でも思った事をそんな簡単に言えるはずがない…どんなに優しくされても月日が流れても昔の傷が癒える事は無かったんだ。
第一死神にそんな事言ったってどうにもならない、ひょっとしたらタカシだったら聞き入れてくれるかもしれないが…。
そうされて困るのは、間違いなく俺の方。
だってまかり間違えば現世に未練が残ってしまう可能性もある、それでは何のために早く来てくれたのか分からなくなってしまう。
それに死に際まで一緒に居てくれるのだからわさわざ言う必要もないだろうと…思ってしまっている時点で手遅れなのだが。
わざわざ聞かずとも覗いてしまえばいい、そうすれば胸の内なんて直ぐに分かるのだから。
そんな風に思っている時点で口には出せないような事を考えてしまっていたのだろう、だが相手の表情はずっと変わらなくて。
死神と何をやっているんだと思う反面、妙に真剣過ぎるタカシをどうしていいのか分からなかったんだと思う。
親身になってくれている点は感謝したいし、俺の生命が尽きるまで傍に居てくれるのも構わない…でも。

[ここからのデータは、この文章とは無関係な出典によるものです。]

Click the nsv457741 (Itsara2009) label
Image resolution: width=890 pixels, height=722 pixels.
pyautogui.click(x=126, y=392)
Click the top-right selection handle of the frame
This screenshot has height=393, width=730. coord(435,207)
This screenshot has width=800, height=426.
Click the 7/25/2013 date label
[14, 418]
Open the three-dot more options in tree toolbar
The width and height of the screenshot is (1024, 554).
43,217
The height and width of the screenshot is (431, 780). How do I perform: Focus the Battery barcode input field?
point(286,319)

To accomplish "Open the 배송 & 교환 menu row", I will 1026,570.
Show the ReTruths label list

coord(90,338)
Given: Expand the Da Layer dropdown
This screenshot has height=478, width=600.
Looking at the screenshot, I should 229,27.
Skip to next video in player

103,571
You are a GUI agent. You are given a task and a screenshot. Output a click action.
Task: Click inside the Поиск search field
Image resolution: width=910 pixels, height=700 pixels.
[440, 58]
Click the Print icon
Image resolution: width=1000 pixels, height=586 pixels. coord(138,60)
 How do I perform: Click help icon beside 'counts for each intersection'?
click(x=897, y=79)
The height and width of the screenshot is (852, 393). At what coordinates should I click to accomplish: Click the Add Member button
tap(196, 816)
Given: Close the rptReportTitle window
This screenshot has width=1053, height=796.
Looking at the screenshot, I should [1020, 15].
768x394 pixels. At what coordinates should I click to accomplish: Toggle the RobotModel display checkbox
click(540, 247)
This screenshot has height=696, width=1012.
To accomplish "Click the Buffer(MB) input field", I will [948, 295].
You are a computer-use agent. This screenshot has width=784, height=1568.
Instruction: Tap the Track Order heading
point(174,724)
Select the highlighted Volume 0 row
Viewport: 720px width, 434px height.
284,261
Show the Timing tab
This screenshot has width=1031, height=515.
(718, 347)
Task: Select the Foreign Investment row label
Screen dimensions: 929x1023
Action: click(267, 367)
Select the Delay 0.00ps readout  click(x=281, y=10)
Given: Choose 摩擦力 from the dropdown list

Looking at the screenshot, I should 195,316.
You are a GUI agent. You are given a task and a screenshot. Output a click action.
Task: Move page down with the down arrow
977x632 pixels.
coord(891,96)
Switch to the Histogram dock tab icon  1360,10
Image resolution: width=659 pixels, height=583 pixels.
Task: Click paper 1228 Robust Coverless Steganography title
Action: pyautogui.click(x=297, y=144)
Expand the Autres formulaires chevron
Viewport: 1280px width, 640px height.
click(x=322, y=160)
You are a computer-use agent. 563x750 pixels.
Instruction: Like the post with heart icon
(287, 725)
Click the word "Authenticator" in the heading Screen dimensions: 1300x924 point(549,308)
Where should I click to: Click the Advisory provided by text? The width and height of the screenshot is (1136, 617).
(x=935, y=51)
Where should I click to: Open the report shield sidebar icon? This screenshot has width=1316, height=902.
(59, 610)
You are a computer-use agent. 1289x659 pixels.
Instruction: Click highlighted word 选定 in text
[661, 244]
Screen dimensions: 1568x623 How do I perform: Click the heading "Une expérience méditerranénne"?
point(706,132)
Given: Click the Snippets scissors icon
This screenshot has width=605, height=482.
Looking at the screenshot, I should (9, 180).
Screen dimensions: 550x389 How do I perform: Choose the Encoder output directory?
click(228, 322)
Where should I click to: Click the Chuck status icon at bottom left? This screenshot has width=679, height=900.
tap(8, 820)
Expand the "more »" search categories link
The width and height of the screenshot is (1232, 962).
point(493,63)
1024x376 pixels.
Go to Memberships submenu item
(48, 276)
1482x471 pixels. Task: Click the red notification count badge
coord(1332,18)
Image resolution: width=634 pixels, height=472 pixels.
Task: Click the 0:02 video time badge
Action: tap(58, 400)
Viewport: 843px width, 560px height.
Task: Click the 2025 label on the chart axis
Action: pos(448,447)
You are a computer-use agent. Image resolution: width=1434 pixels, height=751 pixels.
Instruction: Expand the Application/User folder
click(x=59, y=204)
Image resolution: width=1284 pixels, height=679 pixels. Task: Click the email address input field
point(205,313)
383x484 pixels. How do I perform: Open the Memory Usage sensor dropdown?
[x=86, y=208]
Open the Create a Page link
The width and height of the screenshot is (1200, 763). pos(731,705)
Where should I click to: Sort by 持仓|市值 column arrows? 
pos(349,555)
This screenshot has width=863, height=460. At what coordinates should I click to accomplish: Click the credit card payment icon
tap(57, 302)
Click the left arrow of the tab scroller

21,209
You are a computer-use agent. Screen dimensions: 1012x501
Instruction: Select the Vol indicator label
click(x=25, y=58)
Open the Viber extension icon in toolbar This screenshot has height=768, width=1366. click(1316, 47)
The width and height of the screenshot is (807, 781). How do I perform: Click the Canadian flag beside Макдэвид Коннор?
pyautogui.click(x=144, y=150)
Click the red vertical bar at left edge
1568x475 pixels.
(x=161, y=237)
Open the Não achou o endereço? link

「ただ…もうあんな事は絶対にしないって、約束して…」

傍に居るだけだったら近寄られても大丈夫なはず、だけどもう俺には金輪際触れないで欲しい。
今更、路頭になんて迷いたくないから。
俺にとって苦痛でしか無かった行為を、今になって気持ちいいものだと言われたってどうしようもないし経験したいとも思わない。
タカシの言う事が本当だったとしたら俺の運命はもう決まっているのだから、それは知る必要のない事。
愛が伴わない行為なんて結局は虚しいだけ、タカシが俺に触れようとする理由は分からないがただの自己満足だったら絶対に止めて欲しい。
寧ろ他に列記とした理由があるのだとしたら教えて欲しかった、何を思ってこんな俺に触れようとするのか。
死者への贐にしては少々荒々し過ぎる、これでは良い思い出どころか悪い思い出になりかねない。
そんな風に俺が自分なりに色々と考えている中で、目の前の相手は思いもしなかった言葉を真顔で言い放った。